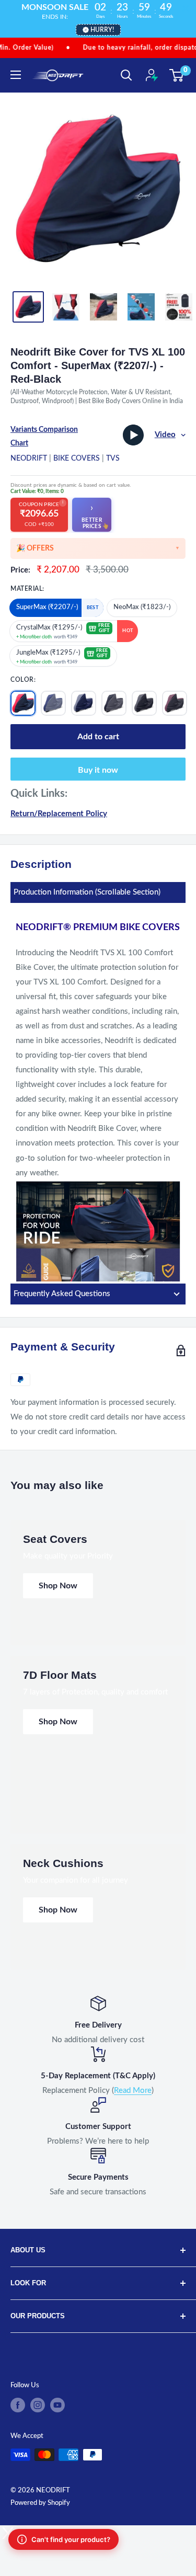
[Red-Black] (23, 703)
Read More (133, 2090)
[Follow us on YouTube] (57, 2405)
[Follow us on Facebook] (17, 2405)
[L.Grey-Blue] (83, 703)
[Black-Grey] (113, 703)
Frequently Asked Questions (62, 1294)
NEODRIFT (28, 458)
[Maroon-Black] (174, 703)
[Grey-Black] (144, 703)
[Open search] (126, 75)
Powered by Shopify (40, 2503)
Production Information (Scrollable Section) (87, 892)
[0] (176, 75)
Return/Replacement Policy (58, 814)
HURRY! (102, 30)
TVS (113, 458)
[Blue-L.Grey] (53, 703)
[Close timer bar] (185, 8)
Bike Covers (76, 458)
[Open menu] (15, 75)
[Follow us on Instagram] (37, 2405)
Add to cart (98, 736)
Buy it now (98, 770)
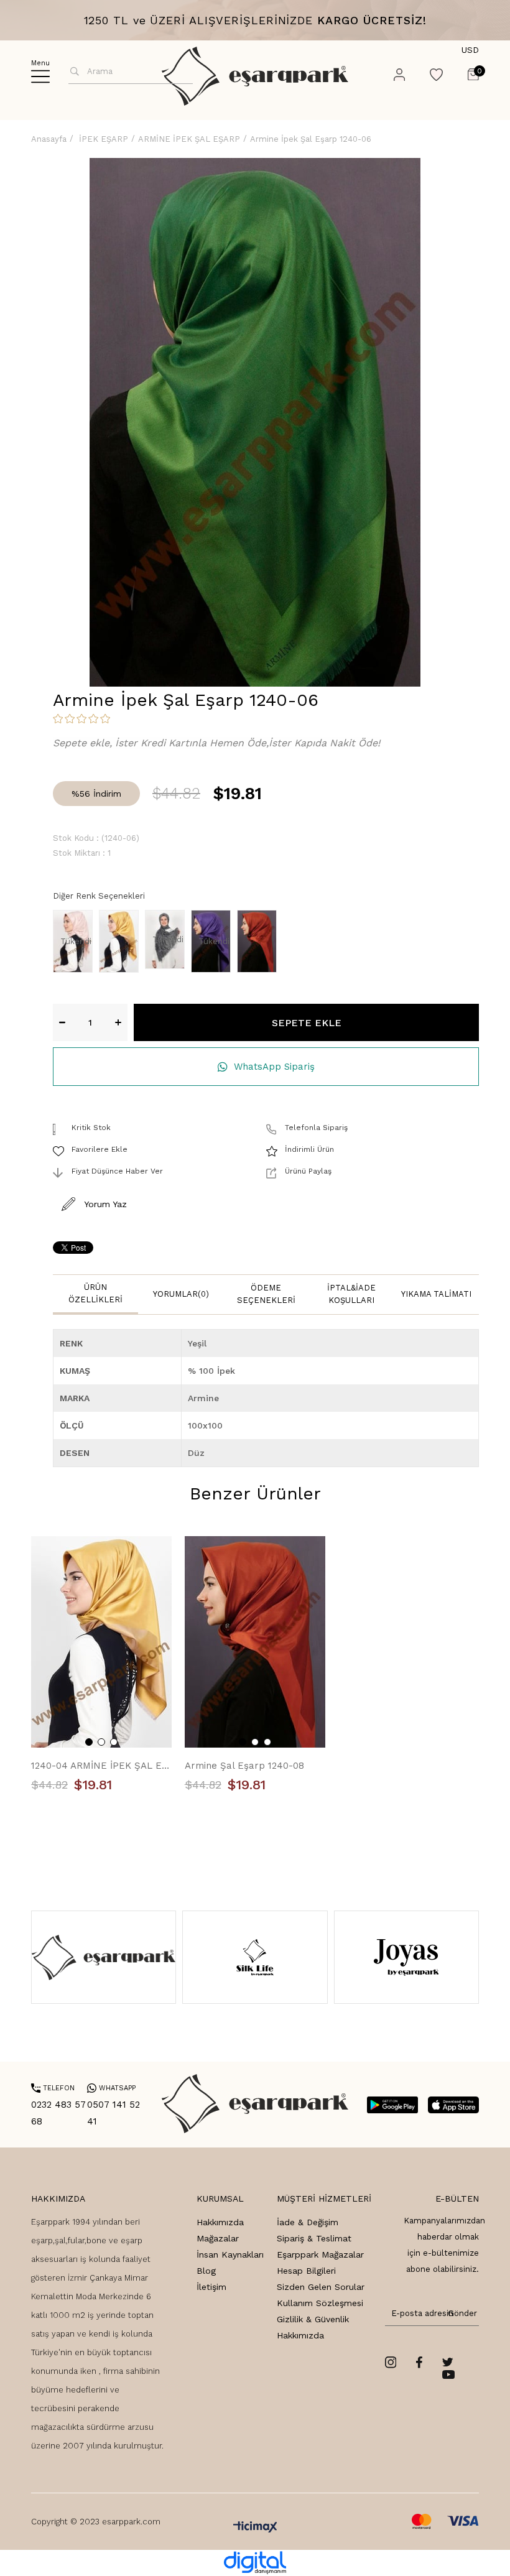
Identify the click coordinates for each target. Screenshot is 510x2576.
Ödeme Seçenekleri (266, 1294)
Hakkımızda (220, 2222)
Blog (206, 2271)
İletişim (211, 2287)
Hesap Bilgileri (306, 2271)
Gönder (460, 2313)
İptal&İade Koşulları (351, 1294)
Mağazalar (218, 2238)
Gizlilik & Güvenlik (313, 2319)
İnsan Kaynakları (230, 2254)
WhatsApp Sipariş (274, 1066)
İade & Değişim (307, 2222)
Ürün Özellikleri (95, 1293)
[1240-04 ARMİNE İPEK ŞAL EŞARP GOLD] (122, 941)
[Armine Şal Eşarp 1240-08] (260, 941)
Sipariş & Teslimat (314, 2238)
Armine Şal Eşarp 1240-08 (244, 1765)
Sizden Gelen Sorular (320, 2287)
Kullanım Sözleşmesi (320, 2303)
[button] (89, 1742)
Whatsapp (111, 2088)
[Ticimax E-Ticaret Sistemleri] (255, 2527)
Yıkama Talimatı (436, 1294)
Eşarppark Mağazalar (320, 2254)
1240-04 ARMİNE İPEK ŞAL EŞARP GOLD (101, 1765)
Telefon (53, 2088)
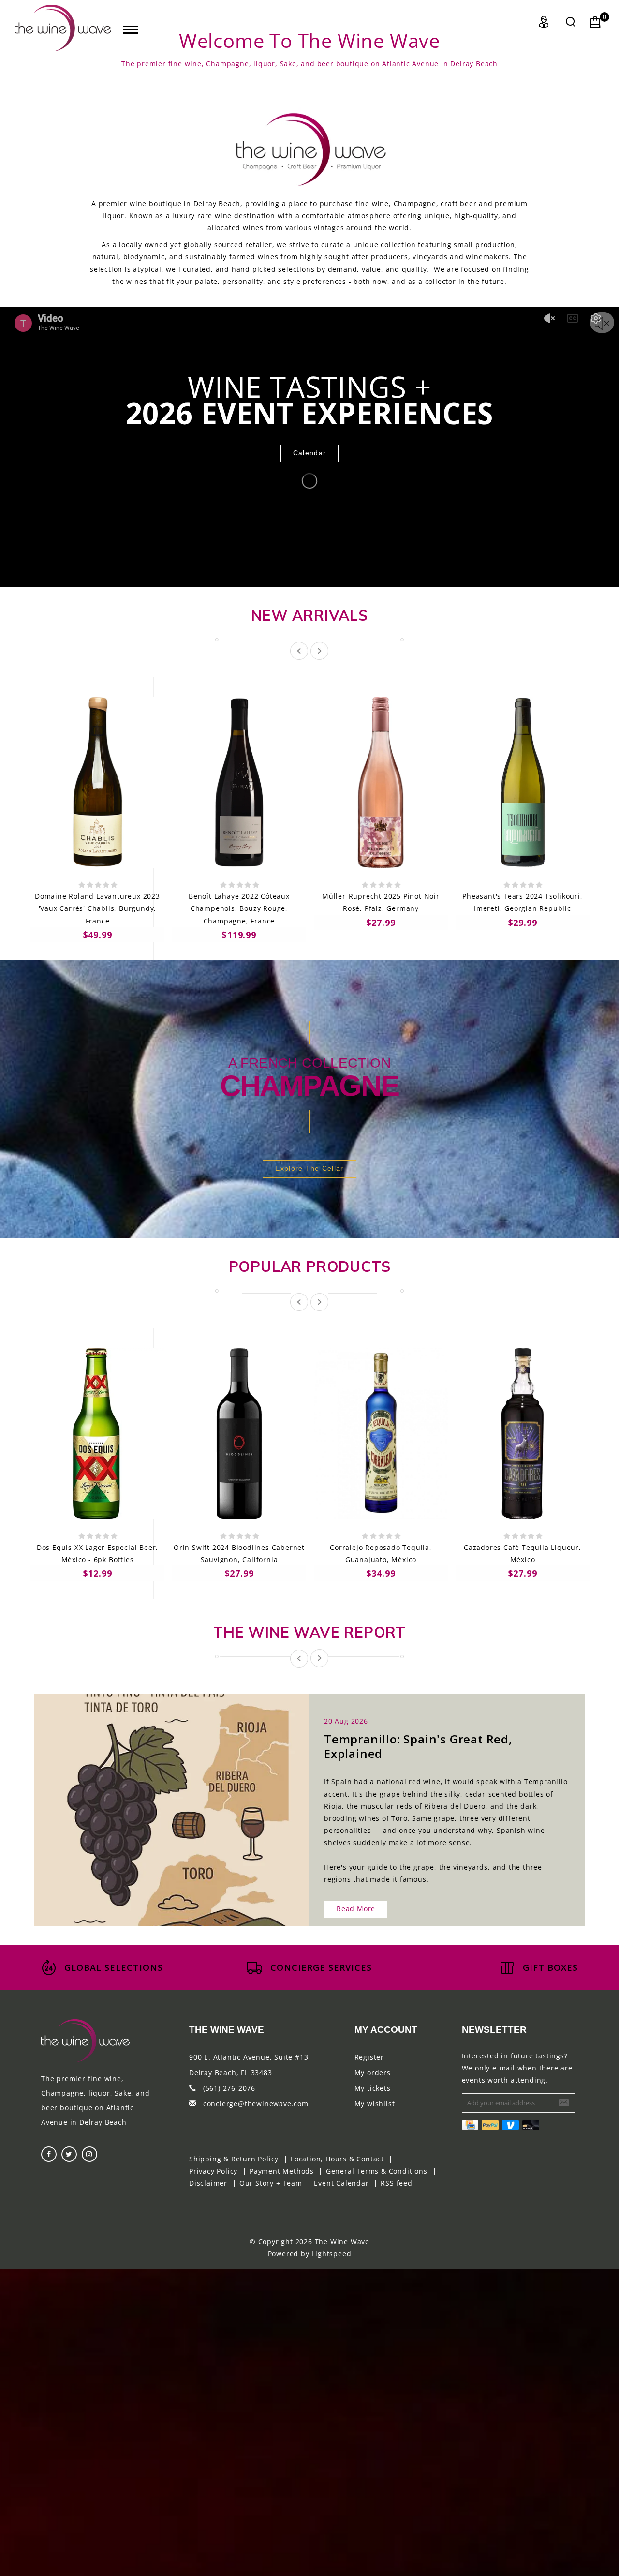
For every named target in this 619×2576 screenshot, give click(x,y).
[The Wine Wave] (63, 28)
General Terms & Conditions (376, 2170)
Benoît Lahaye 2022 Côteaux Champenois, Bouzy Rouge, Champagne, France (239, 908)
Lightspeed (331, 2253)
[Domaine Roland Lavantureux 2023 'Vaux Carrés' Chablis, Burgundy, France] (97, 782)
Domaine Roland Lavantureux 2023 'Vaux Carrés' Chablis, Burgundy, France (97, 908)
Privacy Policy (213, 2170)
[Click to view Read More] (182, 1801)
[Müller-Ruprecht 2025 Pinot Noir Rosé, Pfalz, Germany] (381, 782)
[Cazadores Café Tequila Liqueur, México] (523, 1433)
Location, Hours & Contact (337, 2158)
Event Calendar (341, 2183)
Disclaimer (208, 2183)
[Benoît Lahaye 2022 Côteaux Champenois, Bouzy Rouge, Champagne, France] (239, 782)
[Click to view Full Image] (161, 1801)
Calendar (309, 453)
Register (369, 2057)
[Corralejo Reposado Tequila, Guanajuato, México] (381, 1433)
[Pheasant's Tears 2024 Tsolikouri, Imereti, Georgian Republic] (523, 782)
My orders (372, 2072)
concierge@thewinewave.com (256, 2103)
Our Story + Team (270, 2183)
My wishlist (374, 2103)
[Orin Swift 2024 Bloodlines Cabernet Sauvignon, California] (239, 1433)
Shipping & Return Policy (234, 2158)
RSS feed (396, 2183)
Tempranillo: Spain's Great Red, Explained (418, 1746)
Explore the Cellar (309, 1168)
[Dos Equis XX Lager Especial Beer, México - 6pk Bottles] (97, 1433)
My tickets (372, 2088)
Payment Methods (282, 2170)
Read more (356, 1908)
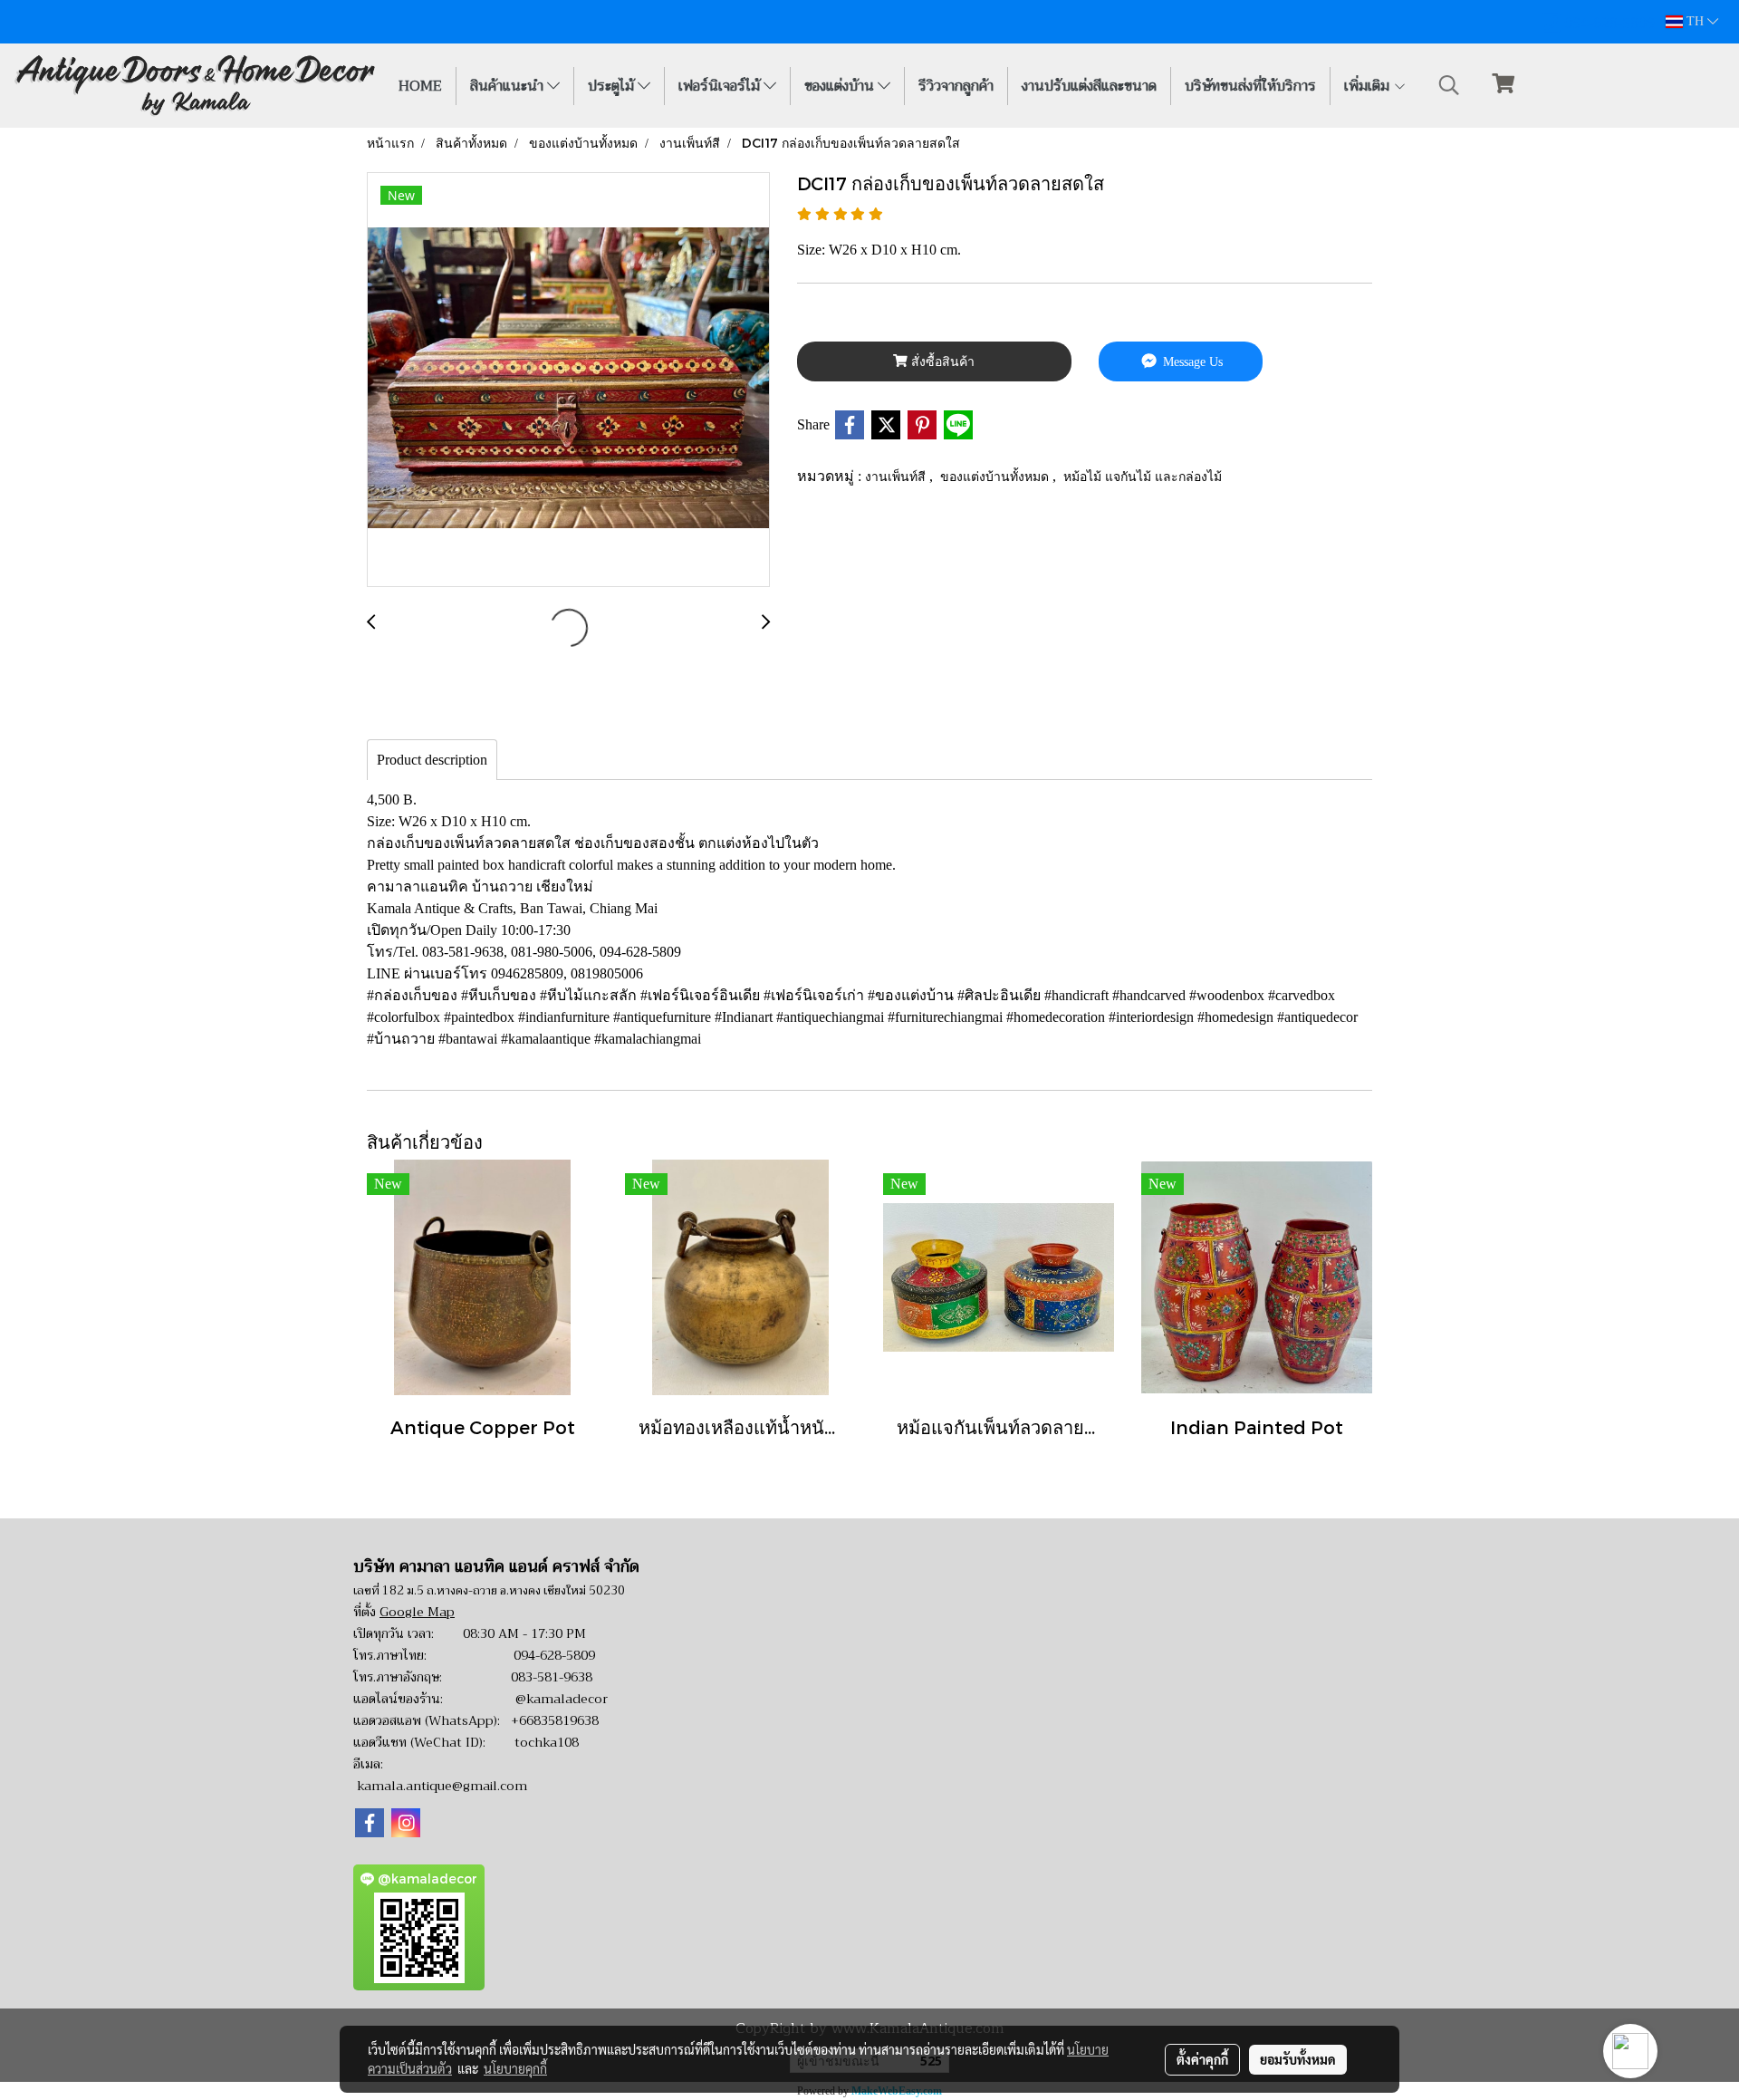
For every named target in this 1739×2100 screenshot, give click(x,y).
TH (1695, 21)
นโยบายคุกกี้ (515, 2068)
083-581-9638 (551, 1677)
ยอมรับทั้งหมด (1298, 2059)
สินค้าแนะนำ (508, 86)
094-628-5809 (554, 1655)
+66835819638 (555, 1720)
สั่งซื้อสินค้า (941, 362)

——

All the lines that hold the word "Carrés" must appear in the answer, copied from the records.

[Domaine Roland Lavantureux 2023 'Vaux Carrés' Chablis, Burgundy, France] (97, 782)
Domaine Roland Lavantureux 2023 'Vaux Carrés' Chablis, Burgundy, France (97, 908)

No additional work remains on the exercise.